Darius Milhaud’s Les rêves de Jacob, Dance Suite for oboe, violin, viola, cello and double-bass (1949), closed the first half in Bolle’s tribute to his teacher. The title reaches for a profundity not present in either the work or the performance. One might have expected something like postwar anxiety from the emigré composer, but neither the spirit of the Lord nor indeed any abstract emotion whatever was sensible in this guileless yet cleverly constructed work. Again there were problems in the lower strings.
Two successive events revealed consecutively the perils and pleasures of summer festival programming. Sunday found us in Harrisville, a poignantly beautiful early mill town. The local meetinghouse, another handsome and resonant sanctuary, would have witnessed the return of former frequent visitors the New Zealand String Quartet, had fate, in the person of an intractable immigration official, not refused to permit two members to work. In this touring disaster, Monadnock Music improvised to excellent effect. Knowing that the standards for string quartet execution and interpretation would not be met with the substitution of two strangers and one rehearsal, artistic director Gill Rose suggested dropping the quartet program, and asked three eminent locals to join the two properly admitted Zealanders for a pair of powerhouse quintets.

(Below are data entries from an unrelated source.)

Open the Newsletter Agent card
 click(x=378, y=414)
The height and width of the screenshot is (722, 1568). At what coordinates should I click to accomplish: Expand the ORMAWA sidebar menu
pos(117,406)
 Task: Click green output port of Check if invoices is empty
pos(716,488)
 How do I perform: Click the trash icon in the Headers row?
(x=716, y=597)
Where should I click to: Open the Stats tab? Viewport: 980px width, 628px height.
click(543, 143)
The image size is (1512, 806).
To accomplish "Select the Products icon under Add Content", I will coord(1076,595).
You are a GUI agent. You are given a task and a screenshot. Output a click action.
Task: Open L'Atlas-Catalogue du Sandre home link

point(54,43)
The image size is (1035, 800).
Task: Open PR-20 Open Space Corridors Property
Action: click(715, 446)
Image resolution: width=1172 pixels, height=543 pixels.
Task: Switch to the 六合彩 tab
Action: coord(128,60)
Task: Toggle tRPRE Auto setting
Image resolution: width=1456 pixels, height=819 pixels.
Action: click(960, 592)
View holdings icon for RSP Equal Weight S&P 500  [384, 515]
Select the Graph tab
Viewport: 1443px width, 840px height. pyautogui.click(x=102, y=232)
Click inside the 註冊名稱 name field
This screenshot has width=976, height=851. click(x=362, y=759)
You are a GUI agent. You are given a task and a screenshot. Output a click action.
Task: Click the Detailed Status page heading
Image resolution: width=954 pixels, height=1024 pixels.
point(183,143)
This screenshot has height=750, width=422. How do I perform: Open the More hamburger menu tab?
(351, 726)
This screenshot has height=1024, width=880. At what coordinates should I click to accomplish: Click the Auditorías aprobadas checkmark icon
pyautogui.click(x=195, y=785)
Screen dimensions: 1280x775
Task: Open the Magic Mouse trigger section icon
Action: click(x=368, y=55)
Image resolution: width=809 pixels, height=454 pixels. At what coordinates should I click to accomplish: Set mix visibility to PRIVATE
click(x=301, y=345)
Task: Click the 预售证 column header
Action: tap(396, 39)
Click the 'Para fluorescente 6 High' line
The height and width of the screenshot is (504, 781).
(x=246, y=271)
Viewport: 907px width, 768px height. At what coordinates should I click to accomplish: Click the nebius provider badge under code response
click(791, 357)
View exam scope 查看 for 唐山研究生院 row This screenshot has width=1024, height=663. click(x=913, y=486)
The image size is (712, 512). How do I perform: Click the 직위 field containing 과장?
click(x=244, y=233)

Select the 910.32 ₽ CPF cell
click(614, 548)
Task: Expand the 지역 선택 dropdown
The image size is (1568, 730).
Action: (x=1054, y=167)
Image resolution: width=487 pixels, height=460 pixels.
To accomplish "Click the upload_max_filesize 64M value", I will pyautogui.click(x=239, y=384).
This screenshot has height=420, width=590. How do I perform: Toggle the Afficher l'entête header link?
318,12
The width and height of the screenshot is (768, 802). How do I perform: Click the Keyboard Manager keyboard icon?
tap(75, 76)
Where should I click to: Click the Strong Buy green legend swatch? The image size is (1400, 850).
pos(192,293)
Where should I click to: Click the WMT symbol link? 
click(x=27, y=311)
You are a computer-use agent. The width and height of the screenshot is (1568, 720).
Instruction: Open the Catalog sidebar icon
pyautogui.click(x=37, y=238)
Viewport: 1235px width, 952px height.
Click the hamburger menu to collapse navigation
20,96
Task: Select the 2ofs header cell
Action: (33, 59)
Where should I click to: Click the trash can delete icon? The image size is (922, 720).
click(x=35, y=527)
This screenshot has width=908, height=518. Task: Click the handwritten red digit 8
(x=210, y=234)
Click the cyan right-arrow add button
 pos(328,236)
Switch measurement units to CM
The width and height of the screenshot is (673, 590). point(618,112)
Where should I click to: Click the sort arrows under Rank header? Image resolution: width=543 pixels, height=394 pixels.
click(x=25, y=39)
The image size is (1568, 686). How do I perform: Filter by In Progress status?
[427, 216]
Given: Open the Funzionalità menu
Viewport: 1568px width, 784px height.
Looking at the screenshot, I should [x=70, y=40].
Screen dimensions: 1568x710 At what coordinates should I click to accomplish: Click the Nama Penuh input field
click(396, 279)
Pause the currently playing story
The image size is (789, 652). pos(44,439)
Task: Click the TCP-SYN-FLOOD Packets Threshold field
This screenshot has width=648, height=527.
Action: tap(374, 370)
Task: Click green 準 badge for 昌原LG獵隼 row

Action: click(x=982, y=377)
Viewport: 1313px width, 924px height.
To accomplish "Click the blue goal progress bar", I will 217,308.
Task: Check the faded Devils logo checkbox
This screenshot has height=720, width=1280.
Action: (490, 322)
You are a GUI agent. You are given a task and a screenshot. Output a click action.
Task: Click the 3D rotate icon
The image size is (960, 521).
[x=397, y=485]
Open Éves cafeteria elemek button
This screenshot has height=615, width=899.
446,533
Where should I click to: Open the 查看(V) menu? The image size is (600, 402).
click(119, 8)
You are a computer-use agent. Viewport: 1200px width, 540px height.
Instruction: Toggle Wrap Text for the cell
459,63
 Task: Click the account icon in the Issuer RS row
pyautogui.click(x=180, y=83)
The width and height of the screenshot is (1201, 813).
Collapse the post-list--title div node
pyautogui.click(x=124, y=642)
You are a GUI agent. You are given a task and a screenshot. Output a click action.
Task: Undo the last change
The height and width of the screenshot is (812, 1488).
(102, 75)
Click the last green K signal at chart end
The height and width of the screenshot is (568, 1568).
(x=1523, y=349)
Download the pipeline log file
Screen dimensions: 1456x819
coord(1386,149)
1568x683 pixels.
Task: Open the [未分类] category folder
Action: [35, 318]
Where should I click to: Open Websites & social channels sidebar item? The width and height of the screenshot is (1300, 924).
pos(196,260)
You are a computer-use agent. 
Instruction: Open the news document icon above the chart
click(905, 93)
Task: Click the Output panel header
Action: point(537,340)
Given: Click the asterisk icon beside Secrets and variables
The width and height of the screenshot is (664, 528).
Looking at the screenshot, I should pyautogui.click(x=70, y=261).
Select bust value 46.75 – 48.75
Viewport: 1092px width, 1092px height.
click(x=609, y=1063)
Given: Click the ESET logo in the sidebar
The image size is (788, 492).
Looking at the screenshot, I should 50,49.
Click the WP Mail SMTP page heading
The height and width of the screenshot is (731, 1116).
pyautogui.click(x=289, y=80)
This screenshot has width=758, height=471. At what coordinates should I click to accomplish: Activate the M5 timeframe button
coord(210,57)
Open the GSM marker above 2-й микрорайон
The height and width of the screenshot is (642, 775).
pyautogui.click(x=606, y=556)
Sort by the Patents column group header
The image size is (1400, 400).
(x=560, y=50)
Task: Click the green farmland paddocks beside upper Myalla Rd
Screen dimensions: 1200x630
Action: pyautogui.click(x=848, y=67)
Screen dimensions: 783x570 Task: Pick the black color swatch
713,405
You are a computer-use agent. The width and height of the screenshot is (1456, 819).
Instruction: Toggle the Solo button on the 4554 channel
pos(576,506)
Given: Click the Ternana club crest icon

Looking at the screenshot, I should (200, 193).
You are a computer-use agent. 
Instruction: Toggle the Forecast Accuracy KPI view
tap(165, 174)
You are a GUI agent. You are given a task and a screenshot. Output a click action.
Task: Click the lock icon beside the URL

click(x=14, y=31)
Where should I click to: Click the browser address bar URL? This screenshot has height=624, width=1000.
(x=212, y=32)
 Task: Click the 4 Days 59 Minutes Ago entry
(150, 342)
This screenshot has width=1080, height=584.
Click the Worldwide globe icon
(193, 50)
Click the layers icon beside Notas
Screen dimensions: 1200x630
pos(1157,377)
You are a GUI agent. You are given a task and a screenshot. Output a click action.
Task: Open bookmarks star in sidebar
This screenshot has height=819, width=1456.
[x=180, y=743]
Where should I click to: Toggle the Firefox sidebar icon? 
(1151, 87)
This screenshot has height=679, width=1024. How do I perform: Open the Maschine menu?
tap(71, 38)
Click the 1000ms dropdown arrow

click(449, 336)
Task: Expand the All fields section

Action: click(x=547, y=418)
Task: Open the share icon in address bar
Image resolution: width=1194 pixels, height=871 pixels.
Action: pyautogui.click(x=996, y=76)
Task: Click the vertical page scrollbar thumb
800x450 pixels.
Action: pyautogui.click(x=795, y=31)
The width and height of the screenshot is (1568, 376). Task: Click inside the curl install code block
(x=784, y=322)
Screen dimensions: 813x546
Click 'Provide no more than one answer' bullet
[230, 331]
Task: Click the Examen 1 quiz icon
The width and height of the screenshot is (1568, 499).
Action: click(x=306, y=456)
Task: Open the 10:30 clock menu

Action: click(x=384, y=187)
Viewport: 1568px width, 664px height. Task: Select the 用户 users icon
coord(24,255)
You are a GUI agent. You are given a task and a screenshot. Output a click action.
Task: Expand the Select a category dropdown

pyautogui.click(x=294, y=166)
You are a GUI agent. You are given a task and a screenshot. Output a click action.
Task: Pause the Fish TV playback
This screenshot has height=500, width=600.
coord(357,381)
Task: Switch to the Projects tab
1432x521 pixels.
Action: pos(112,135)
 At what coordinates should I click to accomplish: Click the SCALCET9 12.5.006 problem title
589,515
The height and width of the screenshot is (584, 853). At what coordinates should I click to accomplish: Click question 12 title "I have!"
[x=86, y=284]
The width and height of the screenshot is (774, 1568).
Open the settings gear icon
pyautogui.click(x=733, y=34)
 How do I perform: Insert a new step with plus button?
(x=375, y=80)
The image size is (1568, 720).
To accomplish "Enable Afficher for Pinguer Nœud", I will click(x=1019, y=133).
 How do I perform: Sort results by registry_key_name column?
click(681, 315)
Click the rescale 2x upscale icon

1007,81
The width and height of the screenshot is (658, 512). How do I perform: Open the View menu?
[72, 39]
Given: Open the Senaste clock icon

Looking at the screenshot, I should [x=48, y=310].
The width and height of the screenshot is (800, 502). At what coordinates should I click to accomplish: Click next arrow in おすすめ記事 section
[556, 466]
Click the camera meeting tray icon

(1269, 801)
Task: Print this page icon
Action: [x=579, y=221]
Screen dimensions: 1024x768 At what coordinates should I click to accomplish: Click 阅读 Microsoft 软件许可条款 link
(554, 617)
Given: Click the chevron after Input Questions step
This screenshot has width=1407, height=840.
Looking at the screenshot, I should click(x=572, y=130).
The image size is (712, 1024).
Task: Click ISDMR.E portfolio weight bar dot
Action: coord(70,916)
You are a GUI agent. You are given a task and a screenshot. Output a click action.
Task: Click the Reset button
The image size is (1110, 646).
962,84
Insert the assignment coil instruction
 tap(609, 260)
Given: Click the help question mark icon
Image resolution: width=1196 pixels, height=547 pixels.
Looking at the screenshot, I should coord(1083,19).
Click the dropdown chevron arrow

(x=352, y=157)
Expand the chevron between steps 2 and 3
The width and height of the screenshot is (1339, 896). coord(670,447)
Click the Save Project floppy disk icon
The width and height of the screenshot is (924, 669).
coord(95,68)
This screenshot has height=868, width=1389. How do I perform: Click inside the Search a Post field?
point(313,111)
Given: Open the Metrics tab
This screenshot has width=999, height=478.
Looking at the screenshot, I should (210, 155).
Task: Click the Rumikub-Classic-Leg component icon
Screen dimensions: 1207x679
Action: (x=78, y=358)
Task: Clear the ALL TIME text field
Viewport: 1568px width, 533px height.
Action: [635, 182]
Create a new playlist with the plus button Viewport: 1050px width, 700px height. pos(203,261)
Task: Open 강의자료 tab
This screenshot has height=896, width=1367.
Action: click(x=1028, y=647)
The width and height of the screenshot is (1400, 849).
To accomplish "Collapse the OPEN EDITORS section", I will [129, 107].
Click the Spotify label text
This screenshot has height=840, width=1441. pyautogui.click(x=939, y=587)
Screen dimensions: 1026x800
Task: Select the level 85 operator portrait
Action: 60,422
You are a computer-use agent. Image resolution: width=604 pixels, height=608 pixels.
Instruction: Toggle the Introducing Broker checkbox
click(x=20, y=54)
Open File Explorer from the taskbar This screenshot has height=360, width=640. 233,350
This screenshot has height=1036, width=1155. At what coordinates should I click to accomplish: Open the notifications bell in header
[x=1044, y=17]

Mozart’s Quintet No. 4 in G Minor (1787) thus crackled with five pros practically winging it. A second or third rehearsal might actually have made it less exciting. New Zealand violinist Helene Pohl led this most eloquent chamber outpouring, and with her collegial partners old and new rejoiced in the warmth of the occasion and the immersiveness of the space. All standing except for cellist Rafael Popper-Keizer, they played with infectious sway, strong accents, vivid underlinings. While the first Adagio was a bit dry-eyed, the vibratoless moments brought harmonic pungency to the five independent lines. Pohl sang a poignant aria with near-Romantic torment to begin the last movement, but in its bipolarity the Adagio allegro ends in a romp. The players managed the mood swings with exuberance and clarity if not the well-aged nuance developed in partnerships of long standing.
I have never heard a bad performance of Brahms’s String Quintet No. 2, Op. 111 (just over a full century later, 1890). It has such richness and inevitability, such orchestral fullness and emotional outpouring: there is just no gainsaying it. This marbled roast beef arrived with a goodly topping of Oberskren (horseradish suffused whipped cream), as the players delivered urgent pleadings and romantic releases aplenty in sonic sumptuousness. I nod especially to violist Peter Sulski’s effusions. The second movement’s sotto voce portamentos seared. When she wasn’t looking for cues, first violinst played with eyes closed.
Altogether the five (including violinist Douglas Beilman and violist Dimitar Petkov) maintained a strong common pulse without hiccup. The final Hungarian dance ecstatically apotheosized this chamber music outing, reminding us of the ample pleasures we have come to expect in this Gil Roseate era.